A parabola is defined mathematically by this formula: y= ax^2 + bx + c. We see parabolas in nature most often when we look at projectiles, like a cannonball shot out of a cannon or a jump shot out of the hand of Steph Curry. Parabolas are generally u-shaped and are symmetrical about the vertex, which is either the highest or lowest point of the parabola, depending on the orientation.

Whether our parabola is cupped upward or downward is determined by the sign of the “a” term in the formula we saw above. When a is positive, the parabola will have a vertex at the bottom and open upward. When a is negative, the parabola will have a vertex at the top and open downward.

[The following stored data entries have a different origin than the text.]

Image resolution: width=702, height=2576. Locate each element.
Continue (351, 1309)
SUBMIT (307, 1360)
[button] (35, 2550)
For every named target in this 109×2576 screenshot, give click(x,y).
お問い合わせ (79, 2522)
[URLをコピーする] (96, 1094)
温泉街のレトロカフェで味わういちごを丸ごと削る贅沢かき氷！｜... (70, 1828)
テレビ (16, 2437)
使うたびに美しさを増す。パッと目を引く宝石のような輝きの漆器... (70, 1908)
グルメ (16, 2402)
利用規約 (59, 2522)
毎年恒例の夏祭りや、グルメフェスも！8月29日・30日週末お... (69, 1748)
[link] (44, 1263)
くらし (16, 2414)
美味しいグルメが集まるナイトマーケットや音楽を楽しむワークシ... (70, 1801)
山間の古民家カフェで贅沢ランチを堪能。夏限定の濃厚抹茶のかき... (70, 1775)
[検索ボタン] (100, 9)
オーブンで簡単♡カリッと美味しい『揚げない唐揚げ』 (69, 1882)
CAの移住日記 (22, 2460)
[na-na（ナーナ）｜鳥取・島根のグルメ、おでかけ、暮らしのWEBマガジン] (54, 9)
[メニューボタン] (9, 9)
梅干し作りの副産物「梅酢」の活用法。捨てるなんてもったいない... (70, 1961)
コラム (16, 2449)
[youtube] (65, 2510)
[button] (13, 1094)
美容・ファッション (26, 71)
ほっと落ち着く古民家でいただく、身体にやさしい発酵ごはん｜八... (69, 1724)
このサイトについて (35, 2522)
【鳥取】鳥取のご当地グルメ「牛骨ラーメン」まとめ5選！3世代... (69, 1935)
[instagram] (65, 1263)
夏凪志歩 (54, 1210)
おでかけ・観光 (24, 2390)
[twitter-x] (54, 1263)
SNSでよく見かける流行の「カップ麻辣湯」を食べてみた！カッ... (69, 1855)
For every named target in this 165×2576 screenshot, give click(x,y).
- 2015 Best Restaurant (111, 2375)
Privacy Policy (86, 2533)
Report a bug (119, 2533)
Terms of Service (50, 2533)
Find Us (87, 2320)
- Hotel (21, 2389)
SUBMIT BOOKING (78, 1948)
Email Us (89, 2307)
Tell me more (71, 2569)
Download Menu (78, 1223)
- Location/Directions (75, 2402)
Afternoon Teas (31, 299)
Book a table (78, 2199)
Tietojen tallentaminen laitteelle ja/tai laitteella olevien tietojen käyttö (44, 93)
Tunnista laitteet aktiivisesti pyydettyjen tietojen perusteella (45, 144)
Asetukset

However, there is more than one way to define a parabola mathematically. We can also solve a parabola if we have the vertex and another point on the parabola. We do that by using the similar formula y = a(x-h)^2 + k. The coordinates of the vertex are (h,k).

So using that information, find the equation of a parabola with vertex (-2,1) containing the point (1, 19). The first thing we need to do is solve for a by inserting our points into the formula. We get:

19 = a(1-(-2)^2 + 1

19= a(3^2) + 1

19= 9a + 1

Now, we put our a into the formula with our vertex (h,k), but instead of using the x and y from a specific

point we’re going to solve for the generic x and y.

y= 2(x-(-2)^2 + 1

y= 2(x+2)^2 +1

Now expand:

y=2(x+2)(x+2) +1

y=2x^2 + 8x + 9

Now we’ve solved for the equation of this parabola and we could mathematically figure out all of the

points on this curve.

I hope that’s been a good refresher on parabolas!